PAGE EXCERPT

##########

Ephemeral trust debt: every temporary exception, backup code, or recovery shortcut creates a liability that attackers can convert into durable access. That matters for NHI governance too, because tokens and secrets often outlive the controls that were meant to protect them. The programme response is to reduce exceptions and make revocation automatic.
The broader shift is toward binding identity to the device, the session, or the workload rather than to a reusable secret. That aligns with zero trust assumptions and gives security teams a better way to limit blast radius when credentials are exposed. For that reason, teams should treat phishing-resistant authentication and secrets lifecycle control as one programme, not separate projects.
For practitioners
- Standardise on phishing-resistant factors Use device-bound cryptographic authenticators or hardware keys for workforce and privileged access instead of SMS codes or reusable OTP flows.
- Audit recovery and fallback paths Review password reset, help-desk verification, backup codes, and session recovery because these are often weaker than the primary login.
- Test MFA against realistic attack paths Validate login, enrollment, reset, and fallback under phishing, SIM swap, and push-fatigue scenarios before treating the rollout as complete.
- Align authentication with NHI lifecycle controls Apply the same discipline to service accounts, API keys, and tokens so that secrets are rotated, revocable, and monitored throughout their lifecycle.
Key takeaways
- MFA only reduces risk when the second factor is resistant to phishing, interception, and social engineering.
- Weak recovery and fallback flows can undo a strong primary login and become the real path to takeover.
- IAM and NHI programmes should treat authentication strength, secrets rotation, and revocation as one control surface.
Standards & Framework Alignment
This section maps relevant standards and security frameworks to the operational risks and controls described in this guidance.

##########

DIRECTIONS
A) In the MFA guidance, what is the programme response to ephemeral trust debt?
B) From the MFA guidance, copy the passage starting at "- Audit recovery" and ending at "and social engineering.", but swap "help-desk verification" for "identity proofing".
Use only the MFA guidance above as your source.

SUPPLIED RECORDS
##########

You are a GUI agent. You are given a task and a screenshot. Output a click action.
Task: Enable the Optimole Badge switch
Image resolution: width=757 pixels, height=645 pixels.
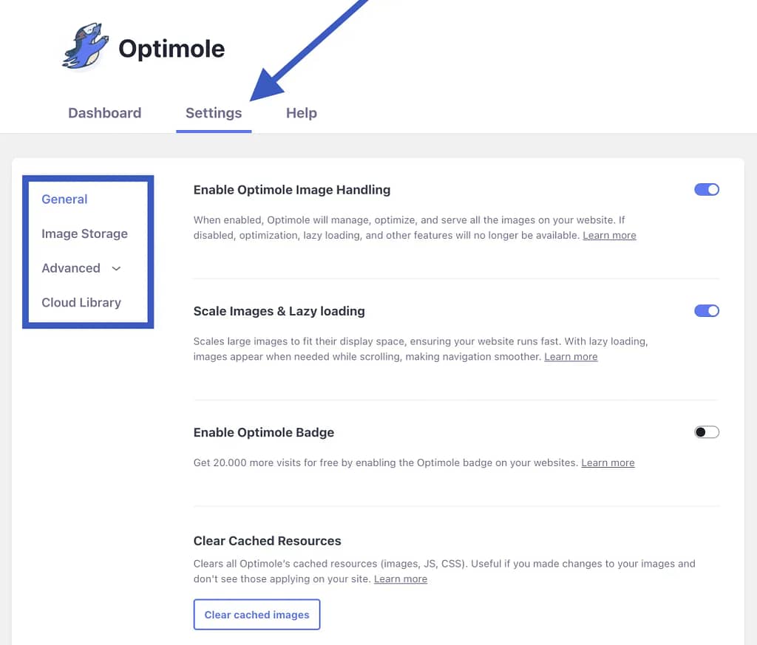click(x=706, y=431)
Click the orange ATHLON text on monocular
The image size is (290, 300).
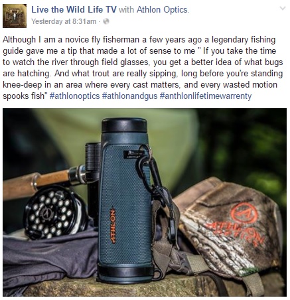113,225
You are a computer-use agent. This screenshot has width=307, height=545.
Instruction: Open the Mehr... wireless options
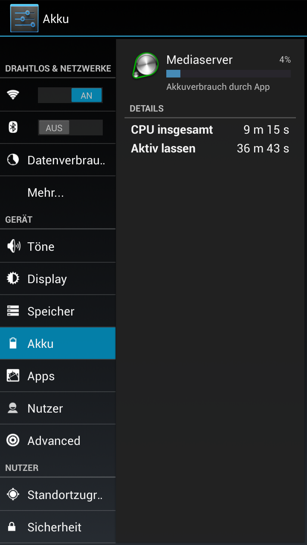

##########

SOLUTIONS IN ORDER
A) It is to reduce exceptions and make revocation automatic.

B)
- Audit recovery and fallback paths Review password reset, identity proofing, backup codes, and session recovery because these are often weaker than the primary login.
- Test MFA against realistic attack paths Validate login, enrollment, reset, and fallback under phishing, SIM swap, and push-fatigue scenarios before treating the rollout as complete.
- Align authentication with NHI lifecycle controls Apply the same discipline to service accounts, API keys, and tokens so that secrets are rotated, revocable, and monitored throughout their lifecycle.
Key takeaways
- MFA only reduces risk when the second factor is resistant to phishing, interception, and social engineering.